# Here's an idea!



## Ano (Jun 7, 2012)

Ask without asking in an utterly adorable fashion!

My husband is a goofball, but because he's a goofball, he'll win this one!

Maybe its all about the approach you take to get what you want.


----------



## ScarletBegonias (Jun 26, 2012)

lol humor and cuteness gets me every time.


----------



## Leasel (Mar 30, 2013)

I once found an article about how having your breasts grabbed reduces risks of cancer in women (no idea about the legitimacy, and wasn't really important to find out) so I sent that along to my husband and told him he's gotta help keep me from getting cancer


----------



## okeydokie (Sep 10, 2008)

My wife will take her chances on poor health


----------



## I got this (Feb 25, 2013)

Cardio is good too but some don't want to run. It's too much like work or dentistry. They'd rather be an unloved lazy fat azz unsucking big itch with cavities and a miserable cheating husband. 

:lol:


----------



## ScarletBegonias (Jun 26, 2012)

I got this said:


> Cardio is good too but some don't want to run. They'd rather be an unloved lazy fat azz unsuckaloo big itch.
> 
> :lol:


sex is great cardio. SO enjoys helping me do my daily cardio,he wants to keep me healthy.


----------



## Ano (Jun 7, 2012)

*Re: Re: Here's an idea!*



I got this said:


> Cardio is good too but some don't want to run. It's too much like work or dentistry.

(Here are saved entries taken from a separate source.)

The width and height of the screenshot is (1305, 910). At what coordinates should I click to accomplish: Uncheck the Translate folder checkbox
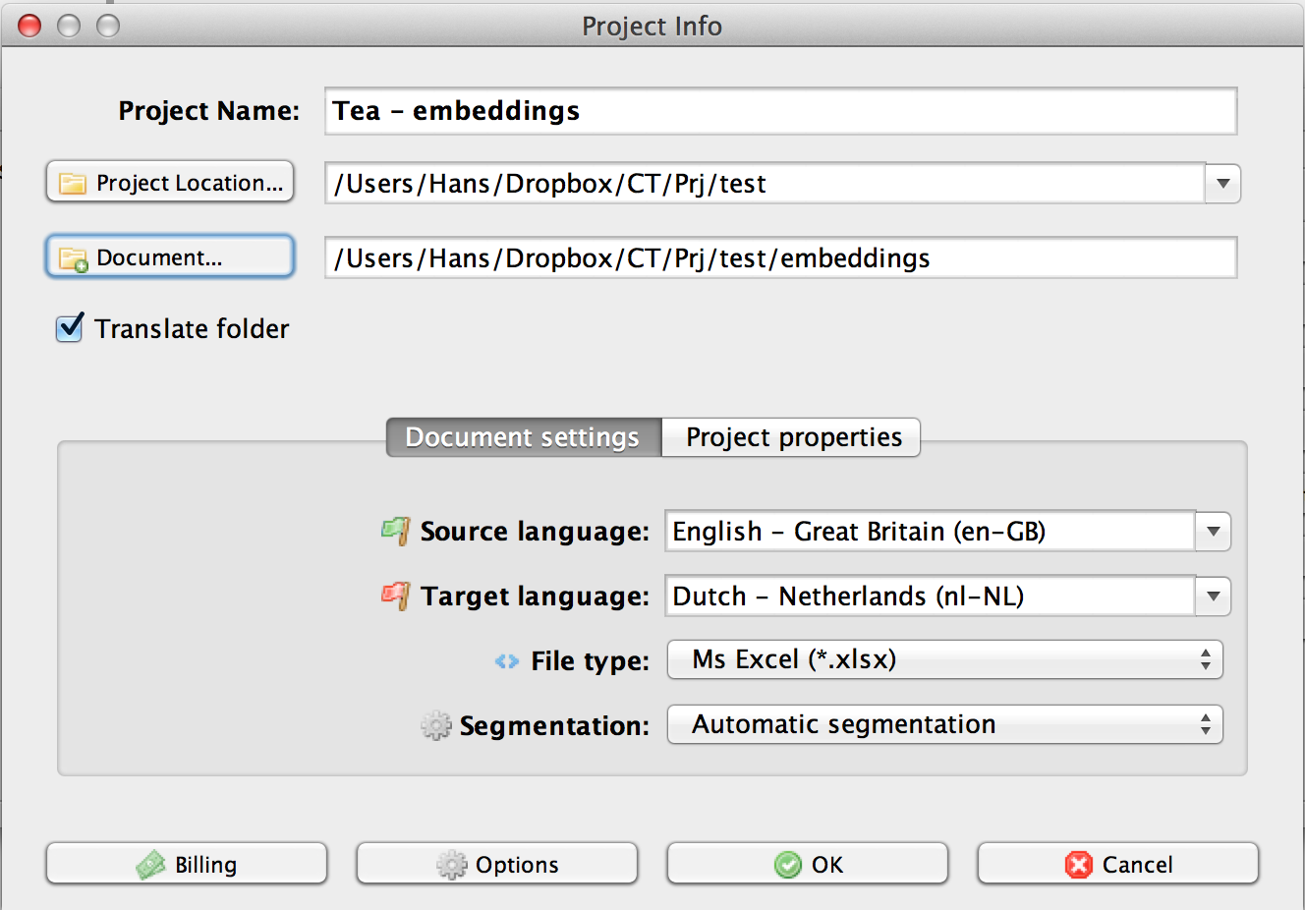70,327
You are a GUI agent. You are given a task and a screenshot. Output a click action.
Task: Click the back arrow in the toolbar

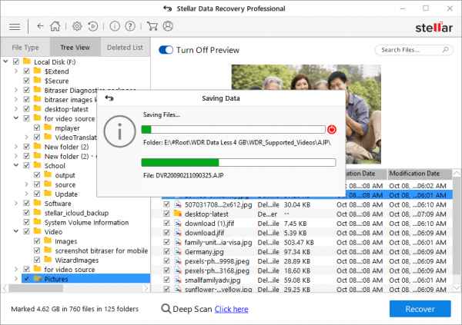[x=40, y=25]
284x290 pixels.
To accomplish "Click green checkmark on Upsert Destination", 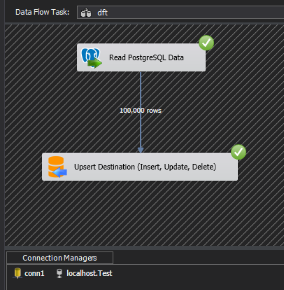I will coord(239,152).
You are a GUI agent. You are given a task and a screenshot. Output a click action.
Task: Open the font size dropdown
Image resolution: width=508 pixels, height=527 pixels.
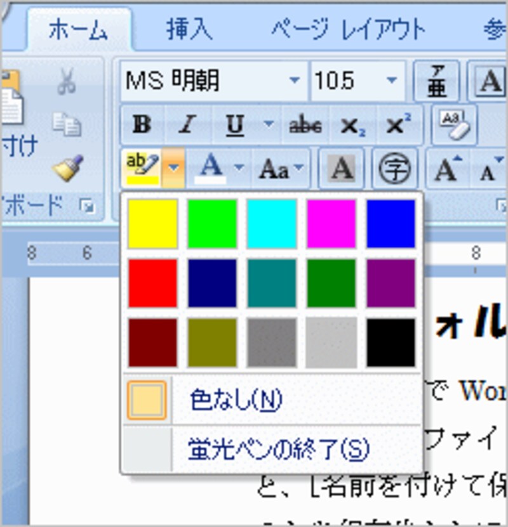click(392, 81)
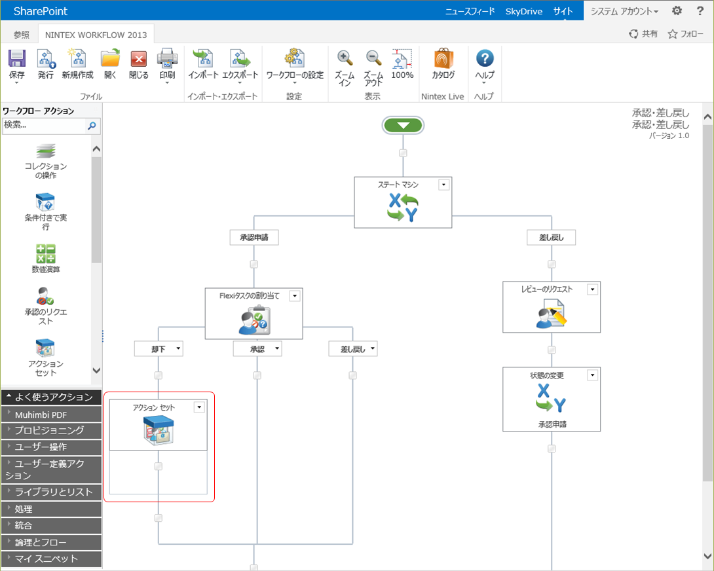Open SkyDrive from the top navigation
The image size is (714, 571).
523,11
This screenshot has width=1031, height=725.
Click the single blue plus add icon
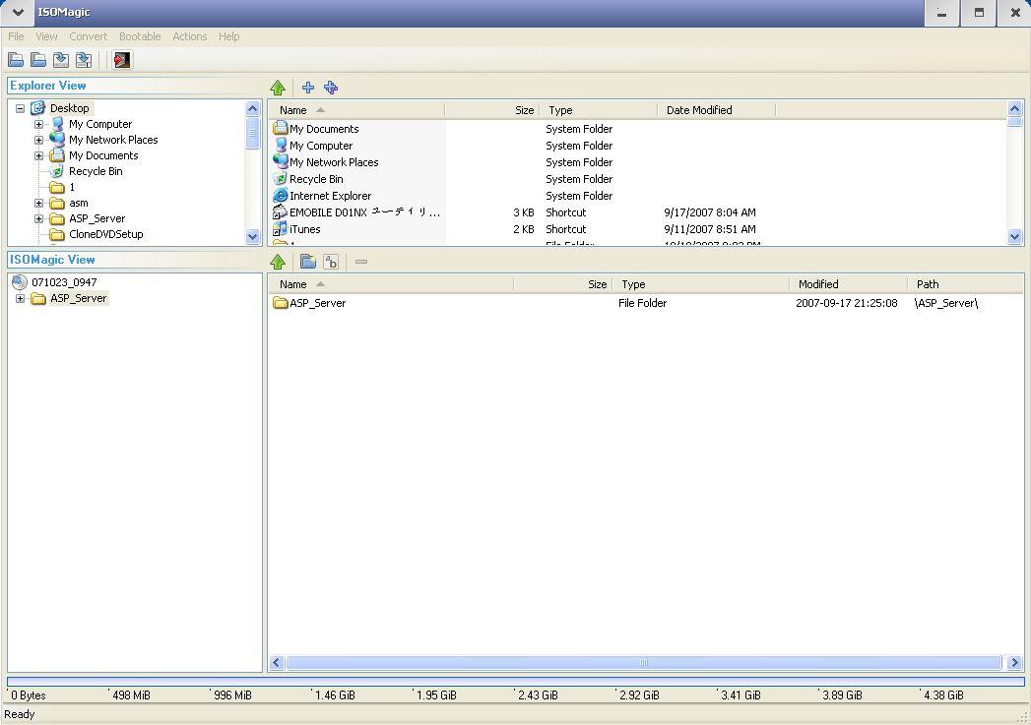[307, 88]
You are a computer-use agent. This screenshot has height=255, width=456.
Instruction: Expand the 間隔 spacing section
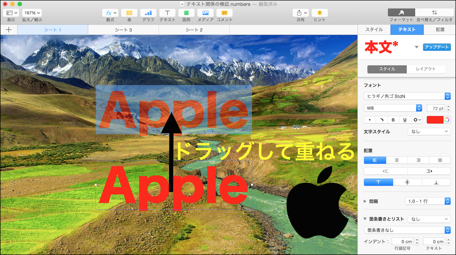[365, 201]
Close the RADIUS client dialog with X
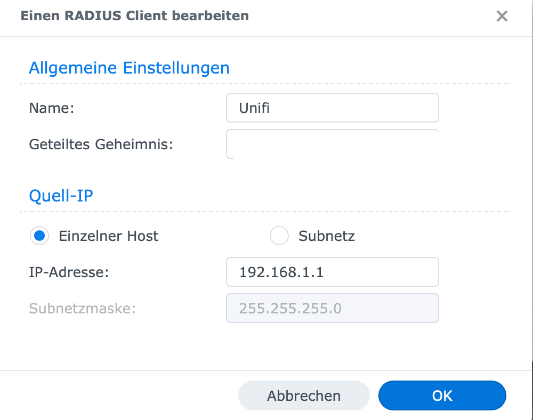 tap(502, 16)
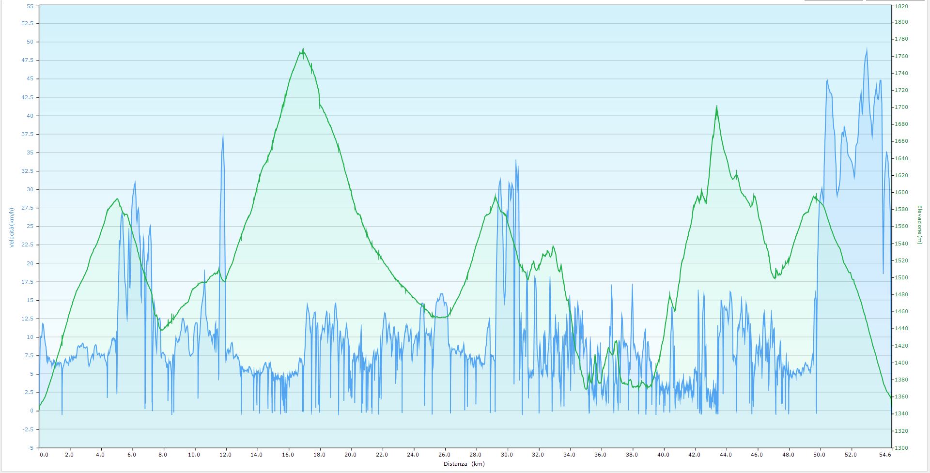Image resolution: width=930 pixels, height=473 pixels.
Task: Click the blue speed spike near 12 km
Action: pos(223,135)
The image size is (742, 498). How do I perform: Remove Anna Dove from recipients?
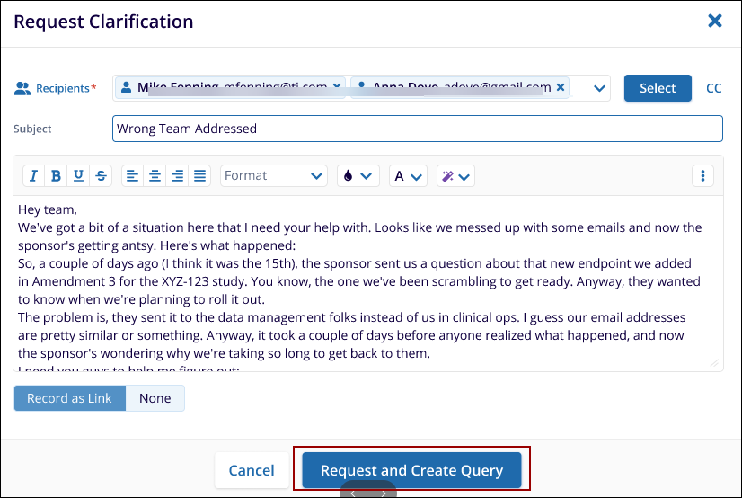click(x=561, y=87)
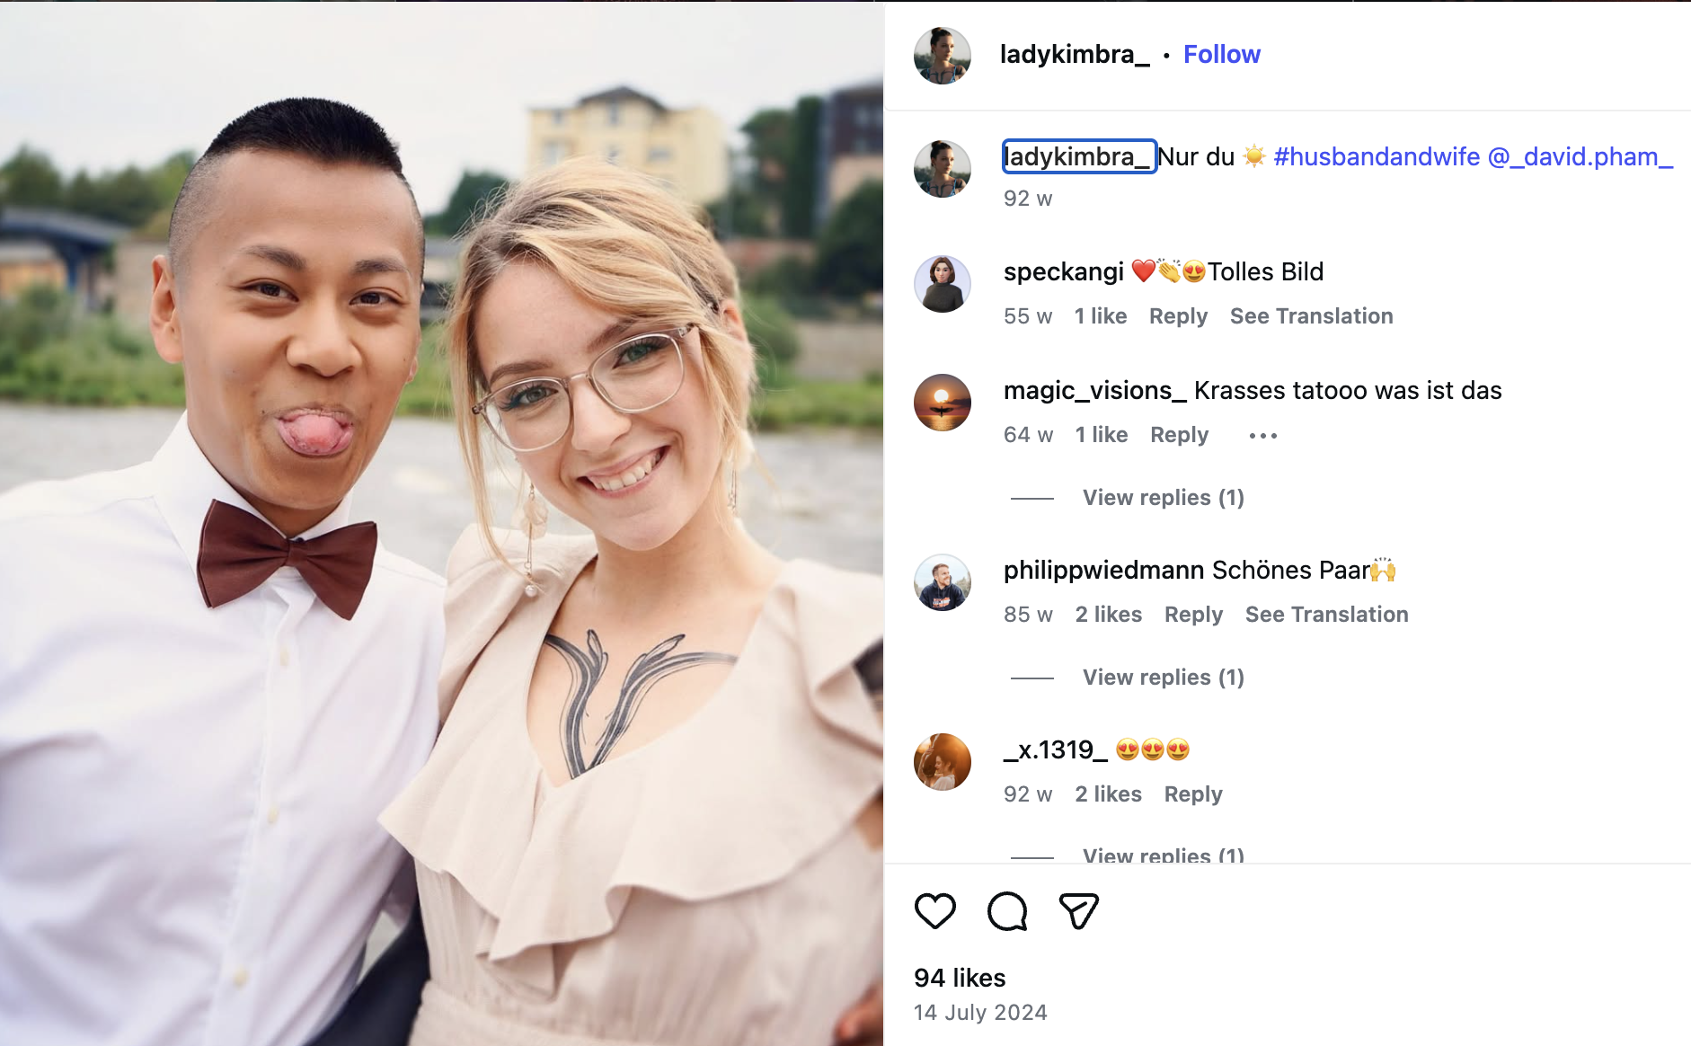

They'd rather be an unloved lazy fat azz unsucking big itch with cavities and a miserable cheating husband.
> 
> :lol:


Whoah!!!! Slow down!


----------



## TCSRedhead (Oct 17, 2012)

That's very cute!! I love his style!


----------



## Ano (Jun 7, 2012)

*Re: Re: Here's an idea!*



TCSRedhead said:


> That's very cute!! I love his style!


Me too!!!


----------